As a recurrent requirement, on or before the first day of each Fiscal Year, each public agency should be required to submit to the FOIB Commissioner a report covering the proceeding fiscal year. Information will relate to (1) FOIB denials and reasons behind, (2) number of appeals, the results, reasons, with list of applicable statutes for the basis, (3) number of requests pending, median number of days those records have been pending, (4) number of records received, number of records processed, (5) median number of days taken by each agency/ministry to process requests for different types of requests, (6) total fees collected and sources, (7) number of full time staff devoted to FOIB and cost of staff to government, (8) make the report public information, including providing electronic on-line access.
TIME LIMIT
All agencies should be required to acknowledge receipt of requests within 7 days, and be required to provide the information within 20 days or deny the request, stating reasons, and telling requestor they have the option of appealing the denial before the Regional FOIB Commissioner, or any such body or panel.

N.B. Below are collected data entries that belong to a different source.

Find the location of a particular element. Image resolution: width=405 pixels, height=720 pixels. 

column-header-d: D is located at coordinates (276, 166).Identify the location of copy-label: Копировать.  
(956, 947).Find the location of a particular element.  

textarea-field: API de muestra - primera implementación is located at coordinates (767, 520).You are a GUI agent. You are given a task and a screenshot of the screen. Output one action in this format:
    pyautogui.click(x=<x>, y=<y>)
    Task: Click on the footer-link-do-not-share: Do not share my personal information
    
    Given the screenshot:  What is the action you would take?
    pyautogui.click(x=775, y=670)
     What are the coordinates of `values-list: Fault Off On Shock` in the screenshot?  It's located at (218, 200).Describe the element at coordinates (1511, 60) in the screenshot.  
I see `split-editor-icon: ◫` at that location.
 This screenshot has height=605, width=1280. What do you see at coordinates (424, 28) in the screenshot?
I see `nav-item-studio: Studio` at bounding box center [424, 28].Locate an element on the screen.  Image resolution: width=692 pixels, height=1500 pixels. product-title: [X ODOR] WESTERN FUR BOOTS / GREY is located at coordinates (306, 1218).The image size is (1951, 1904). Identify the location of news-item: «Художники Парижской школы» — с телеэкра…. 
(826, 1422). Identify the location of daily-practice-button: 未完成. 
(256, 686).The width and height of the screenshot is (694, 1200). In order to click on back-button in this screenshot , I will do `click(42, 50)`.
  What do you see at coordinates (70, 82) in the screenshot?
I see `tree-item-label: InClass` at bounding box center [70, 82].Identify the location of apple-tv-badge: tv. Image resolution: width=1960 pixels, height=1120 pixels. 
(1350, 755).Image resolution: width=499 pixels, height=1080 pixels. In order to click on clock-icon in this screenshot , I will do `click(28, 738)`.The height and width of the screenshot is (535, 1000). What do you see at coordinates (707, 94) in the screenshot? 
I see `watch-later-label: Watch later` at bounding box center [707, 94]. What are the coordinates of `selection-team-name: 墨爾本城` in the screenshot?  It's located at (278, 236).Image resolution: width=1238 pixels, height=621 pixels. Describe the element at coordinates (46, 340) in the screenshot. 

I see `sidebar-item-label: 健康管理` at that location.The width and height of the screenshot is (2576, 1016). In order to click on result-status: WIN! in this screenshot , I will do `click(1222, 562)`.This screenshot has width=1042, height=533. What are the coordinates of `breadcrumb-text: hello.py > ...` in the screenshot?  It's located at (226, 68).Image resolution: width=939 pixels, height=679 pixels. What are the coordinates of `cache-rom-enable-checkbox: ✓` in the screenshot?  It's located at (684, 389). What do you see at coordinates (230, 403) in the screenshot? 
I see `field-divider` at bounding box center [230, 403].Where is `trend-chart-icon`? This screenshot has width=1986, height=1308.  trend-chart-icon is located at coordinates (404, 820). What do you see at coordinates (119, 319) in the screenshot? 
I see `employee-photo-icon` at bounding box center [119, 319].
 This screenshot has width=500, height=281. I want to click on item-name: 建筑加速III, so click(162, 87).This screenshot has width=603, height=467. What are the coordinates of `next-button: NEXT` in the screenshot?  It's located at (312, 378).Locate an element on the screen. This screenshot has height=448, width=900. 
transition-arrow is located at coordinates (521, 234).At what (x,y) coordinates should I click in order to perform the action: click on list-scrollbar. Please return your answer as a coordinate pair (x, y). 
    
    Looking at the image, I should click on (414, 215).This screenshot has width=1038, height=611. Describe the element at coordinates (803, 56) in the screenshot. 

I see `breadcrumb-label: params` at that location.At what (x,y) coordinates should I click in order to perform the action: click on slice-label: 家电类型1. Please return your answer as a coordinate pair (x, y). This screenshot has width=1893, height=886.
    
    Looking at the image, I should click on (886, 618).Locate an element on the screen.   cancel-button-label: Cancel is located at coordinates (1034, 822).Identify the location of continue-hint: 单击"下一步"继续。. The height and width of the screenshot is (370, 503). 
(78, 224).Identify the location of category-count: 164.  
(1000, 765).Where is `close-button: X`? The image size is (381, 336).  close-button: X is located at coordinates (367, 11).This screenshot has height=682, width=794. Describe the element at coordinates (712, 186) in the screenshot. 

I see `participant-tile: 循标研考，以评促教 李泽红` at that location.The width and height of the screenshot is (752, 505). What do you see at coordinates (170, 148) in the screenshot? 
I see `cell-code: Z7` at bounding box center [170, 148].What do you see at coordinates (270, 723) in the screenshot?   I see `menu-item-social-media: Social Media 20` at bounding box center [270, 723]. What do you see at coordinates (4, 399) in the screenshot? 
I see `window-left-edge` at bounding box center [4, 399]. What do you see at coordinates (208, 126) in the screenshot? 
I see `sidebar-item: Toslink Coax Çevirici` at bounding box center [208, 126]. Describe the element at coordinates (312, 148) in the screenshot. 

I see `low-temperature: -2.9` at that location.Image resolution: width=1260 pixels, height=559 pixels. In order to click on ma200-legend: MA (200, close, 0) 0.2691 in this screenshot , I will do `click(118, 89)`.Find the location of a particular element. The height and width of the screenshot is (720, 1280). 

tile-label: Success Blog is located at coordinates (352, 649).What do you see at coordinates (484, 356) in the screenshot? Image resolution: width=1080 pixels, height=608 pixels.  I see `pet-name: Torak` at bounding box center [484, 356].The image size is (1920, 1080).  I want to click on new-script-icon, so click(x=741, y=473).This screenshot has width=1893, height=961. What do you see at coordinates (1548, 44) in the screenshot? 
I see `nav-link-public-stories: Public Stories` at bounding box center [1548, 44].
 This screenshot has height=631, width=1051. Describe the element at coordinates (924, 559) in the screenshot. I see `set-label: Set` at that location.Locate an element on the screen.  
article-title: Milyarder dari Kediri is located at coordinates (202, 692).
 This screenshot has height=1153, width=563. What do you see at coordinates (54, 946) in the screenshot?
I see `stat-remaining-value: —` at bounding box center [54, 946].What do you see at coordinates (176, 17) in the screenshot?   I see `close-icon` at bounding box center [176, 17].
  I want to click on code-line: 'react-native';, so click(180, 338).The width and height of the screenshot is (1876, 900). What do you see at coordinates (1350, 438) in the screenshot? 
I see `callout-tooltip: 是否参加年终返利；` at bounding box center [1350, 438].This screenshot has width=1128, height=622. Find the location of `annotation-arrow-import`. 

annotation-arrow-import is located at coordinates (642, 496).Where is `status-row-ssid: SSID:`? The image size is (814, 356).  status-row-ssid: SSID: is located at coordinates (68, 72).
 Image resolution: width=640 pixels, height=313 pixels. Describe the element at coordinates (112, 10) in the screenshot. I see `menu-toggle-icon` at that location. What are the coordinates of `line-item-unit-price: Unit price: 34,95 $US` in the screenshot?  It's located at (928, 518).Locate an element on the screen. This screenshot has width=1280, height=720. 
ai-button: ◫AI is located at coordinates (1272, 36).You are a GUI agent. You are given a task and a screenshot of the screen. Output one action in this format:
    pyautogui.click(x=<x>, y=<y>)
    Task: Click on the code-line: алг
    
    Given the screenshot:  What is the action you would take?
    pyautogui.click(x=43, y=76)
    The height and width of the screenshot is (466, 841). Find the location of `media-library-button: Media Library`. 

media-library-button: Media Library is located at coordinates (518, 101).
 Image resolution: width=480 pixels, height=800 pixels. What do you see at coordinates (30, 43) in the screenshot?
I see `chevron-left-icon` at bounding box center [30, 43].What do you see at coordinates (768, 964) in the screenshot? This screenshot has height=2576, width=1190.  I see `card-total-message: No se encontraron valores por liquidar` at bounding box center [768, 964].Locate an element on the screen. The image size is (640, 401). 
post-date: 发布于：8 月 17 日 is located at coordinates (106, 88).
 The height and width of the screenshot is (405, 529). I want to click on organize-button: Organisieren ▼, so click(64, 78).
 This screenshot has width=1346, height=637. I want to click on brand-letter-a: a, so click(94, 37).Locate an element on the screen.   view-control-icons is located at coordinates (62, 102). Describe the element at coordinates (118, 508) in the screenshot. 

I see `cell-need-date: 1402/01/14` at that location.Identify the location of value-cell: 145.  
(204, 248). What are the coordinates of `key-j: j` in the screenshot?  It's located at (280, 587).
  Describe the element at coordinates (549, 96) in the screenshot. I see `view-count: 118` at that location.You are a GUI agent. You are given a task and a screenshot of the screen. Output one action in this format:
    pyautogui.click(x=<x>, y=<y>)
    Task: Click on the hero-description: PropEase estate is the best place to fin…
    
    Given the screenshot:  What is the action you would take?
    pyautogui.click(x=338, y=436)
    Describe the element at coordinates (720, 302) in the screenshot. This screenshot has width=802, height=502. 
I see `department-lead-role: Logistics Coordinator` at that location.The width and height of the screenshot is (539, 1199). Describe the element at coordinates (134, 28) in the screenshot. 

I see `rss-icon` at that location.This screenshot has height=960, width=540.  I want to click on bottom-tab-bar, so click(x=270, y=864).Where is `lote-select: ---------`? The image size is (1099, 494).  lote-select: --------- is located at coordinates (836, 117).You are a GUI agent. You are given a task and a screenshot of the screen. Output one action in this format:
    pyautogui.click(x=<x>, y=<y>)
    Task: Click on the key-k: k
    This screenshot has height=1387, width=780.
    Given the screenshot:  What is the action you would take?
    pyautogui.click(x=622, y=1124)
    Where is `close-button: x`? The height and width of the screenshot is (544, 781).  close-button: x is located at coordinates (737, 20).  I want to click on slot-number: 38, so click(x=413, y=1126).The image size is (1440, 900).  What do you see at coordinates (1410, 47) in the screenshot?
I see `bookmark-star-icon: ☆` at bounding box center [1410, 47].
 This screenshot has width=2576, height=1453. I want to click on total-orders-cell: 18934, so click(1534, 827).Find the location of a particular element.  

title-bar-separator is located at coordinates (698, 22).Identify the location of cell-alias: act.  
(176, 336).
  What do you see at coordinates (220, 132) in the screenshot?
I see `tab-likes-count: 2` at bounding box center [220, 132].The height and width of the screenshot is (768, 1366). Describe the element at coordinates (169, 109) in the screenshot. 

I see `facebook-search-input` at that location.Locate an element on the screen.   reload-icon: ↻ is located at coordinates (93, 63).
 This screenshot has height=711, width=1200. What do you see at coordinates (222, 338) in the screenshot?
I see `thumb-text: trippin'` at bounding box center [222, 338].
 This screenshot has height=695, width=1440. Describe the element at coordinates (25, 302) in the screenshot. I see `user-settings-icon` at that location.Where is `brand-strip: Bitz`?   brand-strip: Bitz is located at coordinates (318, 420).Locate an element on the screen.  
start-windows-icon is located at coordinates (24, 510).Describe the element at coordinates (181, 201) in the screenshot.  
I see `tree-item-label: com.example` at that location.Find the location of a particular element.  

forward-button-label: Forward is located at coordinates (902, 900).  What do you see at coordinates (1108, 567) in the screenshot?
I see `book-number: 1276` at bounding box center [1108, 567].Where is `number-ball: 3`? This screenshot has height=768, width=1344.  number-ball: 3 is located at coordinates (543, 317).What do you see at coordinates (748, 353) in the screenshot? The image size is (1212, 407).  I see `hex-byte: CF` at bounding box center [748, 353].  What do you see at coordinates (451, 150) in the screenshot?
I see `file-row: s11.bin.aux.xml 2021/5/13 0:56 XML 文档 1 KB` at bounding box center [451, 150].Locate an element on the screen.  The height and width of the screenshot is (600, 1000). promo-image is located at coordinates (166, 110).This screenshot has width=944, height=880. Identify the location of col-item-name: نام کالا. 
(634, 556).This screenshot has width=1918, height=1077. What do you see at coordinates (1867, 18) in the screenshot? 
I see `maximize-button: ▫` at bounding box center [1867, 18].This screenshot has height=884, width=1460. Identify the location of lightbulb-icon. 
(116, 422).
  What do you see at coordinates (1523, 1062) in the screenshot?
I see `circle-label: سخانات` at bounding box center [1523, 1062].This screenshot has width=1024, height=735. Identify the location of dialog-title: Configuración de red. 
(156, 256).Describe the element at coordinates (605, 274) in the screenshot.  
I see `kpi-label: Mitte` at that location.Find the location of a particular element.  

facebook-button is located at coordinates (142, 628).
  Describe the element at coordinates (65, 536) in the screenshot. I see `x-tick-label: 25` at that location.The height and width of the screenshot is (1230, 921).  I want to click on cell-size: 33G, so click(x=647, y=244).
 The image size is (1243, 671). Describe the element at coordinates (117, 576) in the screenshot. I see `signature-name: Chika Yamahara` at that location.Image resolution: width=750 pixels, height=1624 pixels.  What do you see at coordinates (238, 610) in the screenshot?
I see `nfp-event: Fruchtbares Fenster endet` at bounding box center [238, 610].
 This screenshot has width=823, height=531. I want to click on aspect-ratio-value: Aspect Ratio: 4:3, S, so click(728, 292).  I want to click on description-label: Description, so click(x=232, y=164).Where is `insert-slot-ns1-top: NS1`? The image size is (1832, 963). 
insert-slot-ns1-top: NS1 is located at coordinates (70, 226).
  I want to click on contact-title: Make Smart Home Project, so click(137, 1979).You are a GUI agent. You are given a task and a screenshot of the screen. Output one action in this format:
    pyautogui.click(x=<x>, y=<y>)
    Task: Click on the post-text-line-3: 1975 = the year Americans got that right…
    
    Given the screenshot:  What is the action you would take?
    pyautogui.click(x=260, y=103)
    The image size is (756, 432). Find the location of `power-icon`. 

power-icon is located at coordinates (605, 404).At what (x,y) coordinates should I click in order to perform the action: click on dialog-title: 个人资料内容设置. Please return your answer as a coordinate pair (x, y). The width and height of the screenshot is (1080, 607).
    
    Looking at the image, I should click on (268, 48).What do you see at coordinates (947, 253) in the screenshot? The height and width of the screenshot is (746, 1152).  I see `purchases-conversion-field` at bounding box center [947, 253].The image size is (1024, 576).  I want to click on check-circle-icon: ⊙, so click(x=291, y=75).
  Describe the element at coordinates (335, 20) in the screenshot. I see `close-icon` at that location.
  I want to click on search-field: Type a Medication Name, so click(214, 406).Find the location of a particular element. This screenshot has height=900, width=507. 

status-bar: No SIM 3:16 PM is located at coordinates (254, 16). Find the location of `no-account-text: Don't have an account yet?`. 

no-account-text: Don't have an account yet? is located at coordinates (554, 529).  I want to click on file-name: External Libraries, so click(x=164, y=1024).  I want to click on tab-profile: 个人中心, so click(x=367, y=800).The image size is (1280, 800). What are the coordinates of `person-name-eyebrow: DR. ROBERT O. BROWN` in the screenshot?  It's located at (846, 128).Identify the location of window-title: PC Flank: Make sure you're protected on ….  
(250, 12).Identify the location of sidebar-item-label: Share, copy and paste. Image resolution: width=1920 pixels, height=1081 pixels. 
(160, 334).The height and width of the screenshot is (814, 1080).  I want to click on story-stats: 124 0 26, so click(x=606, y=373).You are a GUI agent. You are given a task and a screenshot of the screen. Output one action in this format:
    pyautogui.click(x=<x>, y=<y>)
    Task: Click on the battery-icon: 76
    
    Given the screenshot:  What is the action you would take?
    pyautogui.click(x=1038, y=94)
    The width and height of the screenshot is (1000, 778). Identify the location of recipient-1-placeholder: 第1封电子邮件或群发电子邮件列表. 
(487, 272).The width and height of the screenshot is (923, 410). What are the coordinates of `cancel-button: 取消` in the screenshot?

OTHER WEAKNESSES OF THE GHANA DRAFT FOIB
Other weaknesses of the draft include (1) lack of an independent FOIB Commissioner (judge and panel), (2) neglect and lack of any role for CHRAJ and SFO, (3) absence of any reference to the Ghana Asset Declaration Law, and (4) absence of a realistic commitment to make sure access to government information will truly improve after passage of the FOIB. This is shameful and sad. It smacks of opportunists laying in wait to suppress the peoples’ freedom to access public information as part of the larger effort to make the government honest, accountable, and transparent.